British author, communications expert and journalist (born 1981)

Shiv Malik (born 1981) is a British author, communications professional, and former investigative journalist.

== Career ==

=== Journalism and writing ===
Malik is known for work with a now defunct team of investigative journalists at The Guardian, where he reported on matters such as terrorism and labour rights until 2016. He is a co-founder and advisory board member of The Intergenerational Foundation, a charitable UK-based think-tank, which seeks to promote fairness between generations.

Earlier in his career, Malik wrote for Prospect Magazine, The Sunday Times, The Independent on Sunday and others. He has also appeared on numerous media outlets, including BBC Newsnight and Channel 4, discussing topics ranging from Islamic terrorism to social media companies. In 2008, he was part of a court case related to him refusing to hand over information on sources to a police investigation.

Together with journalist Ed Howker, Malik is co-author of the widely publicized 2010 book Jilted Generation: How Britain Has Bankrupted Its Youth, on intergenerational socio-economic conflicts in Britain. The book was re-released with a new preface in 2013. The authors describe how Britons of the Millennial generation (defined as those born after 1979), have diminished opportunities for social mobility, home ownership and that they're burdened by reforms such as tuition fees.

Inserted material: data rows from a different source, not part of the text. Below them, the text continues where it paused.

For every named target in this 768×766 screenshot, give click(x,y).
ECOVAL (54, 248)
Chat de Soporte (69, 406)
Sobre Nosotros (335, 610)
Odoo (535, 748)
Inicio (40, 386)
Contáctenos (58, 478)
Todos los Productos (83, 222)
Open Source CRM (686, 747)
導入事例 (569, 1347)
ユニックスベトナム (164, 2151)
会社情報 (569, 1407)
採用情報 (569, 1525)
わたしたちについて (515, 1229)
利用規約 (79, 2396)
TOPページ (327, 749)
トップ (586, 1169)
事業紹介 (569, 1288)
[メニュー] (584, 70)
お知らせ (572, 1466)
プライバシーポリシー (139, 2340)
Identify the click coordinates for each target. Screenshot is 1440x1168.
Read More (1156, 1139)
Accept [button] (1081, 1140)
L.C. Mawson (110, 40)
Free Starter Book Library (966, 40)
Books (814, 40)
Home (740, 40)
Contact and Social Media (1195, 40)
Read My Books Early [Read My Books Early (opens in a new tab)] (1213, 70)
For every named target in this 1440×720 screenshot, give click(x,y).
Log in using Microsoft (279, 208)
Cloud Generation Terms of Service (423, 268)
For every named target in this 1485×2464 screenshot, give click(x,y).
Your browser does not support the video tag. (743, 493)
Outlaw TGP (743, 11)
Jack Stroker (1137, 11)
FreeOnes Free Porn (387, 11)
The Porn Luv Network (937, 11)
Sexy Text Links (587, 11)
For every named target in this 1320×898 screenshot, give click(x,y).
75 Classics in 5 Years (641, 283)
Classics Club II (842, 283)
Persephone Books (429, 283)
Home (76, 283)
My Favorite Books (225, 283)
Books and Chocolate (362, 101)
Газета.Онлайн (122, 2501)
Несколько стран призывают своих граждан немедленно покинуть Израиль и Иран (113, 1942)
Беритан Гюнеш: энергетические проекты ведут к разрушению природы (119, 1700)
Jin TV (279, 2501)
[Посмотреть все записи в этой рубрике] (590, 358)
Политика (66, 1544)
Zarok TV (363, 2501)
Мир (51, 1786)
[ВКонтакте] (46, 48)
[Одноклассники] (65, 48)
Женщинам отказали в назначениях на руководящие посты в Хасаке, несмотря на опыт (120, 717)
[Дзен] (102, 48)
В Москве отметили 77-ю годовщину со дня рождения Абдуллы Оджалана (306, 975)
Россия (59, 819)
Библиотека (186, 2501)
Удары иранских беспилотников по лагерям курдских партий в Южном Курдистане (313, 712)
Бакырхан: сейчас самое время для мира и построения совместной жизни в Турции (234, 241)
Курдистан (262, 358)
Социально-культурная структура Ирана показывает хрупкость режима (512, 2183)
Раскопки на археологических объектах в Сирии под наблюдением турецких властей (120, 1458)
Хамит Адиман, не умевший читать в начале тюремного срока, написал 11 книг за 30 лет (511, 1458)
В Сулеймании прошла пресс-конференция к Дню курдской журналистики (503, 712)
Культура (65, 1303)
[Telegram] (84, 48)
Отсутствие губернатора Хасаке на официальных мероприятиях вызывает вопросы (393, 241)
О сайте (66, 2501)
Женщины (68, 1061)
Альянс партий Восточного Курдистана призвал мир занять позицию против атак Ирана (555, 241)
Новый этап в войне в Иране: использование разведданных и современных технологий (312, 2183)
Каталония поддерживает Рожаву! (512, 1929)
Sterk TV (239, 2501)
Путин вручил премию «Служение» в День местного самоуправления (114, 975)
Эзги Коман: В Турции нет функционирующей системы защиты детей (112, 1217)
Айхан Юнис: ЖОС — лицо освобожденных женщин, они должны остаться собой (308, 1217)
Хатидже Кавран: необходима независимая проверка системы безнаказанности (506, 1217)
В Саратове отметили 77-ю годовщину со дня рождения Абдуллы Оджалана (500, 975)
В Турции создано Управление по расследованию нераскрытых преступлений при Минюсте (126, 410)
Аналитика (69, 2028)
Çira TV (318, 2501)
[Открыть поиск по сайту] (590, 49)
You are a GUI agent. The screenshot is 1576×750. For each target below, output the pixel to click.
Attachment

“Jilted Generation” and its subject has brought forward Malik as a public speaker at numerous events and media interviews, during several years after its release. The book is also cited as having partially inspired playwright D.C. Moore to write the TV series Not Safe For Work, for Channel 4.

=== Corporate communications ===
In 2017, Malik switched to work in corporate communications for blockchain and cryptocurrency projects.

In late 2017, Malik had been hired as Head of Communications for Streamr, a Swiss, formerly Finnish company.

=== Forest City ===
In 2025, Malik has been a leading figure in advocating the development of Forest City 1, a proposed planned city near Cambridge.